Afin de faciliter les liaisons entre les plateaux de Roulans et de Bouclans, la
traversée du Doubs à Laissey s'effectuait grâce à l'utilisation d'un bac mû à la
rame ou, dans les derniers temps, guidé par un câble. Il était situé près du
moulin de "La Chevanne".
Quelques ponts en bois ou en pierres existaient à Baume-les-Dames et à Besançon,
mais cela nécessitait un détour de plusieurs heures.
En 1584, les tarifs de passage étaient les suivants :
un homme
un engrogne
un homme et un cheval
5 deniers
une charrette
10 deniers
un chariot non ferré
15 deniers
un chariot ferré
20 deniers
Au début du XVIème siècle, le pont à péage de Baume-les-Dames
était l'un des principaux points de passage du Doubs en Franche-Comté, car il
était situé sur la route de l'Italie aux Flandres. De construction fragile, il
fut emporté par la débâcle et les glaces et ce n'est quand 1522, sous le règne
de Marguerite d'Autriche, qu'il fut reconstruit, non plus en bois, mais en
pierres.
En 1804, seulement vingt-cinq ponts étaient dénombrés sur le Doubs et aucun
entre Baume-les-Dames et le quartier de Bregille à Besançon.
Le pont suspendu
Afin de remplacer le bac de "La Chevanne", trop sujet aux variations
d'humeur du Doubs, un décret impérial du 30 juin 1869, signé à
Saint-Cloud, déclara d'utilité publique la construction d'un pont suspendu à
Laissey. Le village se trouvait alors sur la route de Grande Circulation
n° 30, de Rioz à Vercel. Après adjudication du 20 novembre 1873,
l'ensemble des travaux ont été pris en charge par une société concessionnaire
qui se substitua ainsi aux droits de l'État.
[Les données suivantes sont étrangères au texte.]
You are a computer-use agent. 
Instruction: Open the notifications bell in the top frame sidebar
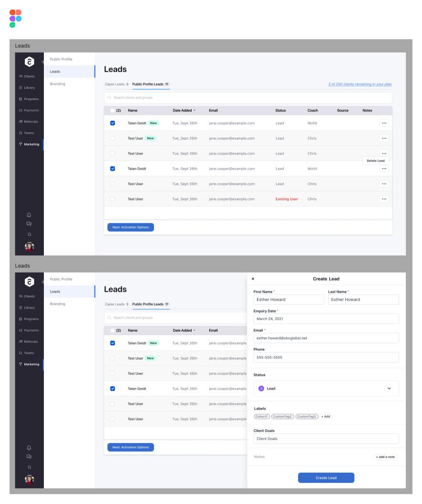(29, 214)
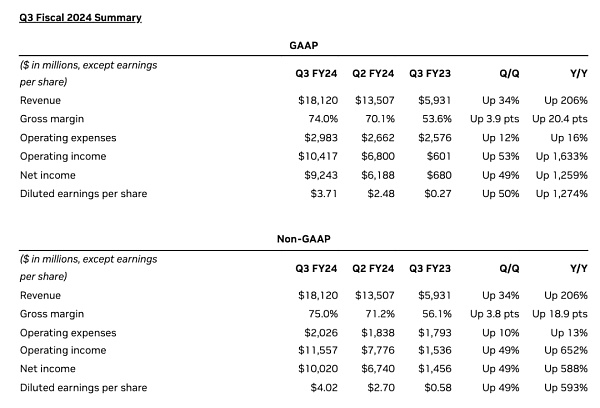Select Non-GAAP net income $10,020 cell

(319, 369)
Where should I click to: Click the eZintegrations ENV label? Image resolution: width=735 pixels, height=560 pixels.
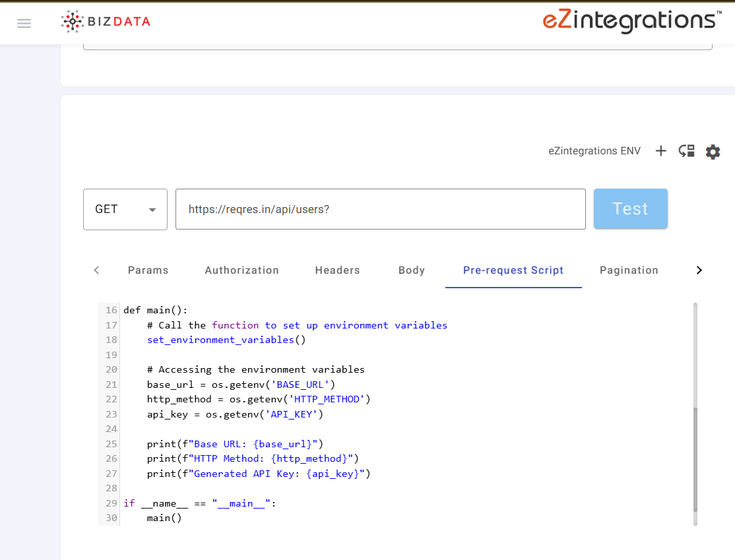594,150
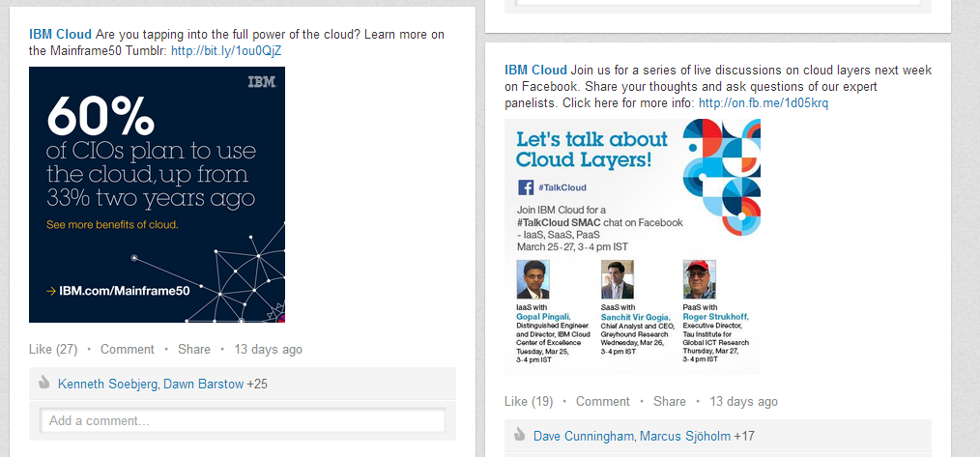Open the 60% of CIOs cloud image
This screenshot has height=457, width=980.
[x=157, y=194]
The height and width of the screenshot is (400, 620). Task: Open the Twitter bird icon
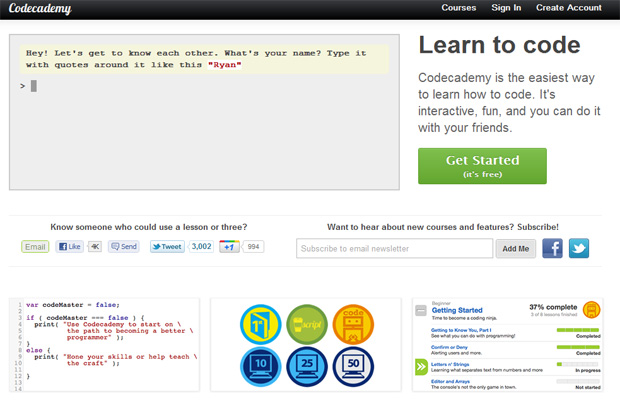[579, 248]
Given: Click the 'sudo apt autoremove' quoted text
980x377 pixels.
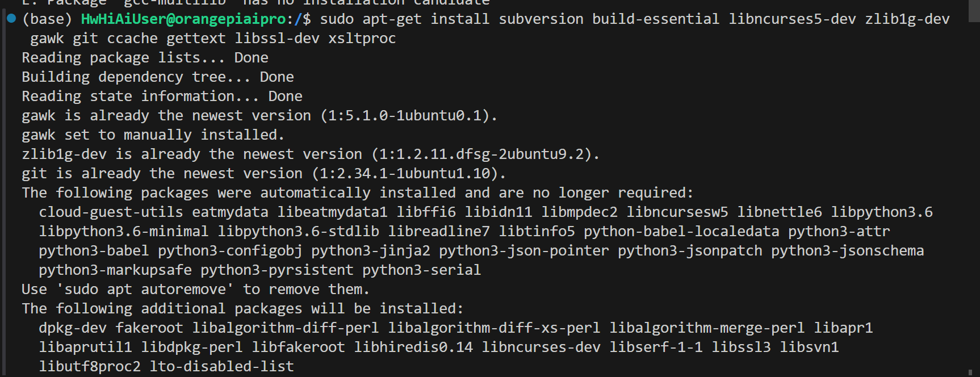Looking at the screenshot, I should (x=145, y=290).
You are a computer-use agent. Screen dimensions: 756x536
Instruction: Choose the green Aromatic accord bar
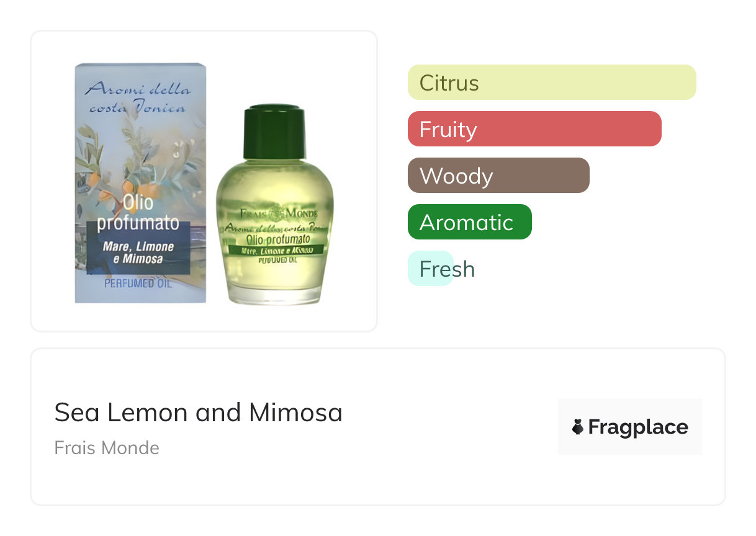(x=469, y=222)
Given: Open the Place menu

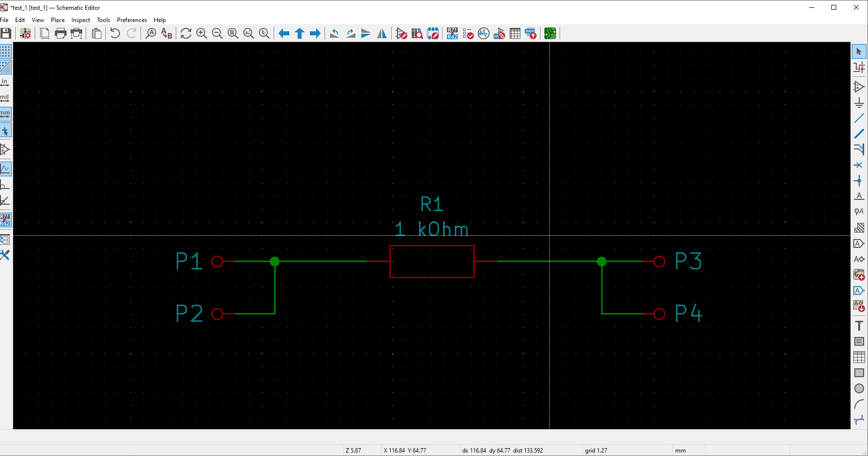Looking at the screenshot, I should pyautogui.click(x=58, y=20).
D'une longueur de 81 mètres, son procès-verbal d'épreuve fut signé le
6 juin 1876. Jugé apte pour le service, il fut ouvert à la circulation
le 8 juillet.
Le décret précisait la répartition du coût de construction entre les différents
partenaires ainsi que le montant des différentes subventions "obligatoires" :
répartition des parts
montant
subventions accordées par l'État :
30 000 frs
subventions accordées par le département :
30 000 frs
subventions accordées par les communes intéressées :
40 000 frs
société concessionnaire :
25 000 frs
total de la dépense de construction :
125 000 frs
En août 1866, le Conseil municipal de Laissey vota une allocation de 8 000
francs pour la réalisation des travaux. Or, avec la diminution des activités
minières et de tissage, la commune ne put tenir ses engagements. En 1874,
l'agent voyer réclama le versement d'une somme de 4 000 francs. En
1875, un arrêté préfectoral imposa à la commune d'ouvrir un crédit de
2 800 francs. Lors du Conseil municipal du 14 août de la même année,
les membres répondirent au préfet qu'ils ne pouvaient ouvrir aucun crédit, car
la commune « n'a plus d'argent et ne sait où en prendre ».
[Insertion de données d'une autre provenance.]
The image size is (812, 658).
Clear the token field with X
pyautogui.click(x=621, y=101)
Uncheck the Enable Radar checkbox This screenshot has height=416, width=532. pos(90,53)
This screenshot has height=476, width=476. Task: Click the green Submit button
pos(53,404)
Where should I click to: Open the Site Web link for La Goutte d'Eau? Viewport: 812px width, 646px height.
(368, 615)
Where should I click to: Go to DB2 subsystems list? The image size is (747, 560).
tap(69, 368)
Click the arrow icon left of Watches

Le 19 décembre 1875, elle se pourvoit en Conseil d'état afin de s'affranchir de
payer cette dette.
Agent voyer : officier préposé à la police des chemins et à celle des rues.
Enfin, lors de la réunion du Conseil municipal du 26 juin 1884, il
fut demandé au préfet de proposer au Conseil général de bien vouloir libérer la
commune de la somme de 4 000 francs demandée en 1874 et qui n'avait
toujours pas été payée, car « le maire ne voit ni dans le présent
ni dans l'avenir la possibilité pour la commune de se libérer de cette
somme ».
Afin de rentrer dans ses frais de construction et d'entretien des installations,
la société privée prélevait un droit de passage. La concession du pont était
prévue pour une durée de 14 ans moins un jour à partir de la date d'ouverture à
la circulation au public. Le péage rapportait un bénéfice annuel net d'environ
1 200 francs. L'exploitation du pont était rentable et atteste de son
importance et de sa pertinence sur cet axe routier.
Les tarifs, fixés par le décret du 30 juin 1869 et confirmé par un arrêté
préfectoral du 23 juin 1876, étaient les suivants :
une personne à pied chargée ou non
5 cts
un cheval ou un mulet avec son cavalier
15 cts
chaque mouton, brebis, agneau, bouc ou chèvre
1 cte
un cochon
2 cts
un âne chargé ou non
2 cts
un cheval ou un mulet non chargé
5 cts
tout animal de l'espèce bovine
5 cts
un cheval ou un mulet chargé
10 cts
chaque conducteur d'animaux
5 cts
Note : les droits sont réduits d'un quart lorsque le nombre d'animaux
de la même espèce et appartenant au même propriétaire dépasse cinquante
une voiture suspendue à deux roues attelée d'un cheval ou d'un mulet
40 cts
une voiture suspendue à quatre roues attelée d'un cheval ou d'un mulet
50 cts
chaque cheval ou mulet attelé en sus
20 cts
chaque conducteur de voiture et chaque personne voyageant sur ladite voiture
5 cts
un chariot ou une carriole chargés ou non attelés d'un âne
5 cts
une charrette, un chariot, une carriole ou un tombereau non chargés attelés
d'un cheval ou d'un mulet ou de deux ânes ou de deux bœufs ou de deux vaches
10 cts
les mêmes voitures avec les mêmes attelages chargées
20 cts
chaque cheval ou mulet, chaque paire d'ânes, de bœufs ou de vaches attelés
en sus à une voiture non chargée
5 cts
chaque cheval ou mulet, chaque paire d'ânes, de bœufs ou de vaches attelés
en sus à une voiture chargée
10 cts
chaque conducteur de voiture et chaque personne voyageant sur ladite voiture
5 cts
Étaient exemptés des droits de péage :
le préfet, le sous-préfet ainsi que leurs gens et leurs voitures.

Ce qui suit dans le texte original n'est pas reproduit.